TEXT PASSAGE:
-=-=-=-=-
## 'Finding a Shared Motif'

**Connections**: `SUBS`, `HAMM`

---


**Given**: A collection of *k* (*k*≤100) DNA strings of length at most 1 kbp each in FASTA format.

**Return**: A longest common substring of the collection. (*If multiple solutions exist, you may return any single solution*)


*Notes*:


In [1]:
# Libraries to load:

import random


In [2]:
# Previous functions generated

def fasta_dictionary(path_to_filename):
    '''
    A more robust function that in the `nb_gc` notebook. Here, open a FASTA file and keep only the identifier and the sequence (ignoring any additional information).
    Convert into a dictionary.
    Output: a dictionary where the key-value pairs are sequence IDs and sequences, respectively
    '''
    with open(path_to_filename, 'r') as f:
        lst  = f.readlines()
    f.close()
    for i in range(len(lst)):
        if lst[i].startswith('>'):
            lst[i] = lst[i].split(' ')[0]+'\n'
    lst  = [i.replace('\n', ' ') for i in lst]
    str1 = ''.join(lst)  
    lst2 = str1.split('>')
    lst2 = lst2[1:]
    seq_dict = {lst2[i].split(' ')[0]:''.join(lst2[i].split(' ')[1:]) for i in range(len(lst2))}
    del lst, lst2
    return seq_dict



In [3]:
seq_dict = fasta_dictionary("datasets/rosalind_sample_dataset.txt")
-=-=-=-=-
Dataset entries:
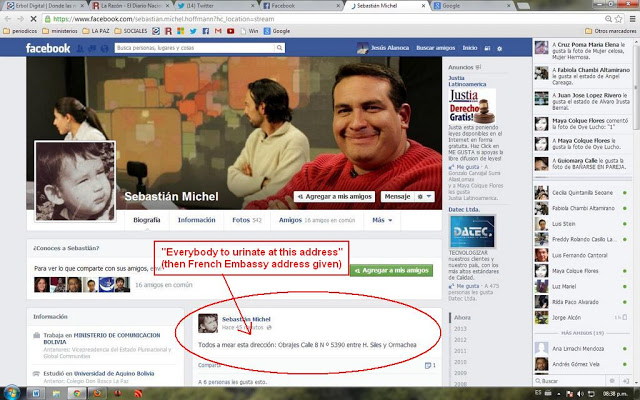Click the Windows Start button
This screenshot has height=400, width=640.
(9, 393)
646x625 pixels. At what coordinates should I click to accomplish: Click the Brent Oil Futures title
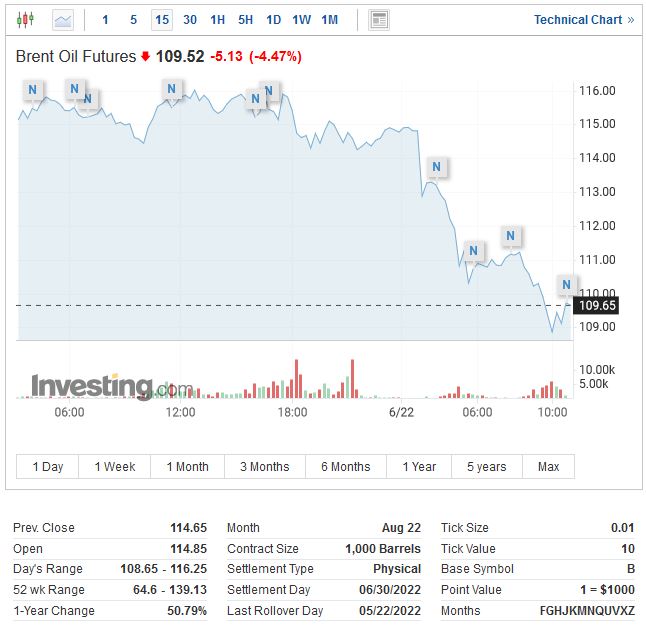click(76, 57)
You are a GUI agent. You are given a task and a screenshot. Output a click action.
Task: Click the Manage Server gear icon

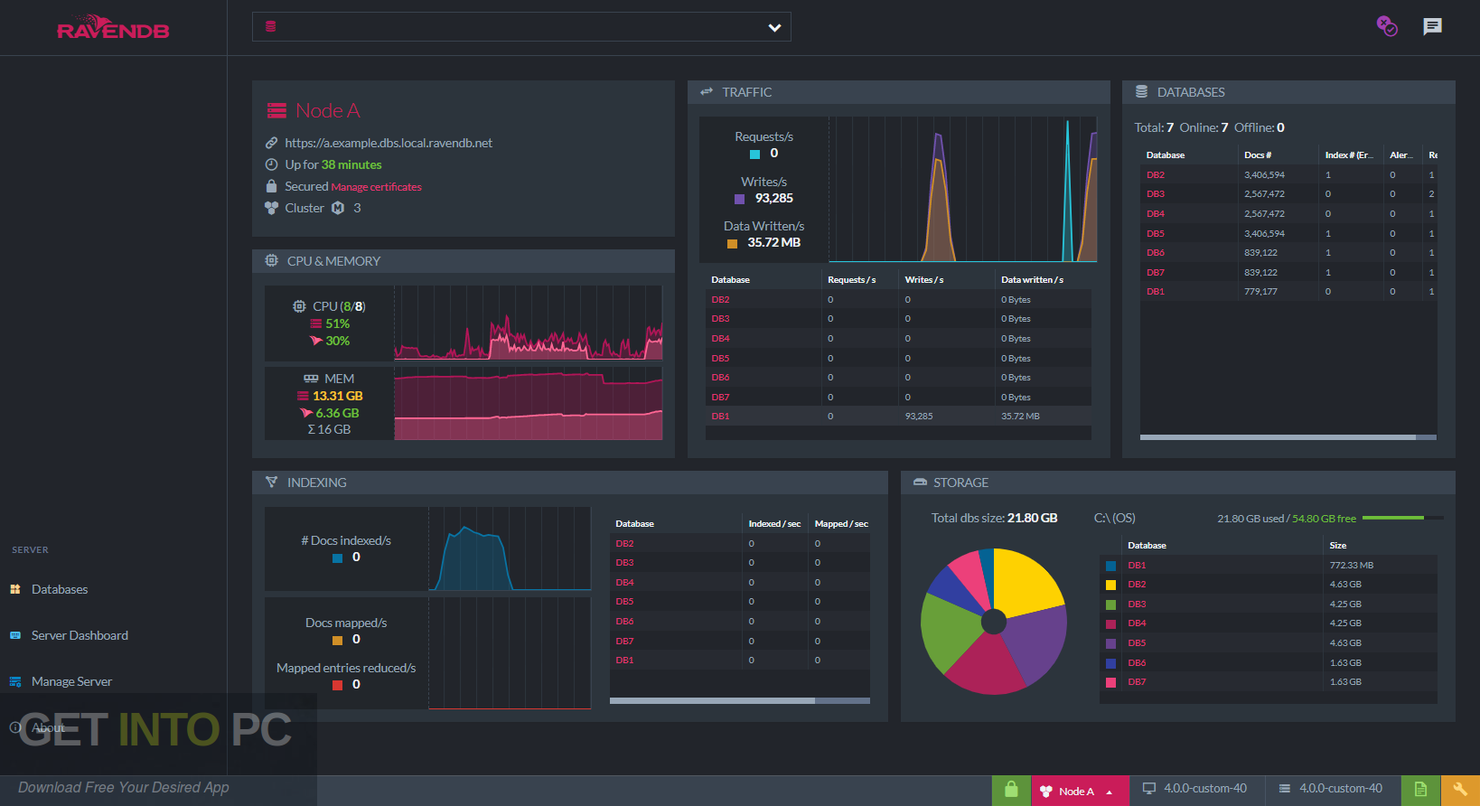(13, 681)
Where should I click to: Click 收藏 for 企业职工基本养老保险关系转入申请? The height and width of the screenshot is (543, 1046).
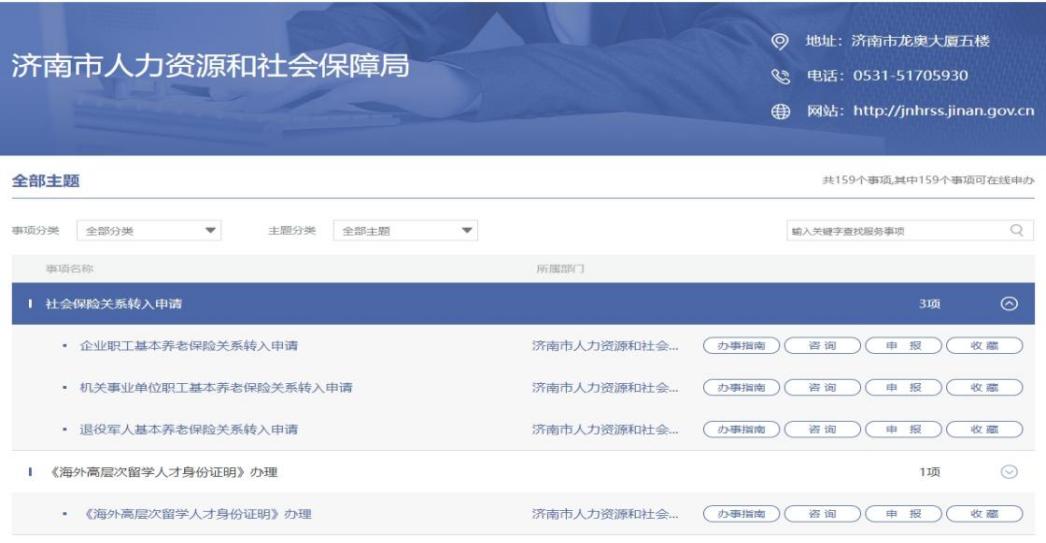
-=-=-=-=-
WORK ORDER A: Decide whether each statement agrees with the text on finding a shared motif: (i) each DNA string in the collection is no longer than 1 kbp; (ii) the fasta_dictionary function keeps extra information from the FASTA header lines; (iii) when several longest common substrings exist, any single one may be returned. Answer each with yes or no and quote the deciding words from the text.
WORK ORDER B: Write out the part of the text on finding a shared motif that opens with the words containing "## 'Finding a" and closes with "in FASTA format.".
None of the data is needed.

EXERCISE SOLUTION A:
(i) Yes: "of length at most 1 kbp each in FASTA format"
(ii) No: "keep only the identifier and the sequence (ignoring any additional information)"
(iii) Yes: "you may return any single solution"

EXERCISE SOLUTION B:
## 'Finding a Shared Motif'

**Connections**: `SUBS`, `HAMM`

---


**Given**: A collection of *k* (*k*≤100) DNA strings of length at most 1 kbp each in FASTA format.